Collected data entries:
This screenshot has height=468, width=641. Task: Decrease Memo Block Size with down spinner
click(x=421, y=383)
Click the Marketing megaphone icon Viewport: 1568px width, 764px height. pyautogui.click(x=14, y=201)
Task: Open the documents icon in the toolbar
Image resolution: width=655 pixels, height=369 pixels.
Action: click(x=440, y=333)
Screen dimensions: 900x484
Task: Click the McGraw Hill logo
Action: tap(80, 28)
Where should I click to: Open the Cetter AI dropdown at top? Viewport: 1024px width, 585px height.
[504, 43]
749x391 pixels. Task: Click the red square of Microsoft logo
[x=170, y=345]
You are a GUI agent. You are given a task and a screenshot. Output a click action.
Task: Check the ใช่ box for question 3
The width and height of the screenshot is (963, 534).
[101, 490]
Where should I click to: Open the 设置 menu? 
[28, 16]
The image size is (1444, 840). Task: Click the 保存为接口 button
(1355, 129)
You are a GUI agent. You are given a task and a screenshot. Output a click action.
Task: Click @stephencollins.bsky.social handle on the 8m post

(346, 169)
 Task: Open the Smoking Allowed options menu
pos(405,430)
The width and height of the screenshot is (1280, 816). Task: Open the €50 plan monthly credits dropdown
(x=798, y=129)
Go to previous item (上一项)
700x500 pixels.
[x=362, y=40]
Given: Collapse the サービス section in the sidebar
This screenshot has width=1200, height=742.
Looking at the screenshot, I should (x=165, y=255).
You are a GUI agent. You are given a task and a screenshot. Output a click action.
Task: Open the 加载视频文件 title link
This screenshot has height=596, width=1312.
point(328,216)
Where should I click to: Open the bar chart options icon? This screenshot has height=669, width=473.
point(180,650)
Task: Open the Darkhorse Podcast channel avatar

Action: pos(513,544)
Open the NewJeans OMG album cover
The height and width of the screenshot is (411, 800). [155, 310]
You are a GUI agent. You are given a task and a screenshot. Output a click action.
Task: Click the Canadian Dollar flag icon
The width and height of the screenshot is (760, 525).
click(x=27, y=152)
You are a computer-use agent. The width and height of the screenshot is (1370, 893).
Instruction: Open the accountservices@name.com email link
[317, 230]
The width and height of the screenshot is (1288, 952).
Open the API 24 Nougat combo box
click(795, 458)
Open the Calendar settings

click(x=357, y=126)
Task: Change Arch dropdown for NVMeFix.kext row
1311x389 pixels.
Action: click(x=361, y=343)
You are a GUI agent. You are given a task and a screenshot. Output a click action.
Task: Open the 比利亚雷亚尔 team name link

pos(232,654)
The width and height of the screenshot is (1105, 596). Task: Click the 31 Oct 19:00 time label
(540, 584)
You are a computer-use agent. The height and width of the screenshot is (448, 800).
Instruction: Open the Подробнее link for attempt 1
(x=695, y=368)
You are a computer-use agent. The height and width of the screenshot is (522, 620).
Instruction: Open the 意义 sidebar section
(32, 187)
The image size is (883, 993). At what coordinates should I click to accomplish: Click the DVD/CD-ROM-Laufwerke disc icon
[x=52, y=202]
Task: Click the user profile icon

__Task directions__:
Would you please reproduce the entries above word for word?

__Output for this exercise__:
This screenshot has height=468, width=641. Task: Decrease Memo Block Size with down spinner
click(x=421, y=383)
Click the Marketing megaphone icon Viewport: 1568px width, 764px height. pyautogui.click(x=14, y=201)
Task: Open the documents icon in the toolbar
Image resolution: width=655 pixels, height=369 pixels.
Action: click(x=440, y=333)
Screen dimensions: 900x484
Task: Click the McGraw Hill logo
Action: tap(80, 28)
Where should I click to: Open the Cetter AI dropdown at top? Viewport: 1024px width, 585px height.
[504, 43]
749x391 pixels. Task: Click the red square of Microsoft logo
[x=170, y=345]
You are a GUI agent. You are given a task and a screenshot. Output a click action.
Task: Check the ใช่ box for question 3
The width and height of the screenshot is (963, 534).
[101, 490]
Where should I click to: Open the 设置 menu? 
[28, 16]
The image size is (1444, 840). Task: Click the 保存为接口 button
(1355, 129)
You are a GUI agent. You are given a task and a screenshot. Output a click action.
Task: Click @stephencollins.bsky.social handle on the 8m post

(346, 169)
 Task: Open the Smoking Allowed options menu
pos(405,430)
The width and height of the screenshot is (1280, 816). Task: Open the €50 plan monthly credits dropdown
(x=798, y=129)
Go to previous item (上一项)
700x500 pixels.
[x=362, y=40]
Given: Collapse the サービス section in the sidebar
This screenshot has width=1200, height=742.
Looking at the screenshot, I should (x=165, y=255).
You are a GUI agent. You are given a task and a screenshot. Output a click action.
Task: Open the 加载视频文件 title link
This screenshot has height=596, width=1312.
point(328,216)
Where should I click to: Open the bar chart options icon? This screenshot has height=669, width=473.
point(180,650)
Task: Open the Darkhorse Podcast channel avatar

Action: pos(513,544)
Open the NewJeans OMG album cover
The height and width of the screenshot is (411, 800). [155, 310]
You are a GUI agent. You are given a task and a screenshot. Output a click action.
Task: Click the Canadian Dollar flag icon
The width and height of the screenshot is (760, 525).
click(x=27, y=152)
You are a computer-use agent. The width and height of the screenshot is (1370, 893).
Instruction: Open the accountservices@name.com email link
[317, 230]
The width and height of the screenshot is (1288, 952).
Open the API 24 Nougat combo box
click(795, 458)
Open the Calendar settings

click(x=357, y=126)
Task: Change Arch dropdown for NVMeFix.kext row
1311x389 pixels.
Action: click(x=361, y=343)
You are a GUI agent. You are given a task and a screenshot. Output a click action.
Task: Open the 比利亚雷亚尔 team name link

pos(232,654)
The width and height of the screenshot is (1105, 596). Task: Click the 31 Oct 19:00 time label
(540, 584)
You are a computer-use agent. The height and width of the screenshot is (448, 800).
Instruction: Open the Подробнее link for attempt 1
(x=695, y=368)
You are a computer-use agent. The height and width of the screenshot is (522, 620).
Instruction: Open the 意义 sidebar section
(32, 187)
The image size is (883, 993). At what coordinates should I click to accomplish: Click the DVD/CD-ROM-Laufwerke disc icon
[x=52, y=202]
Task: Click the user profile icon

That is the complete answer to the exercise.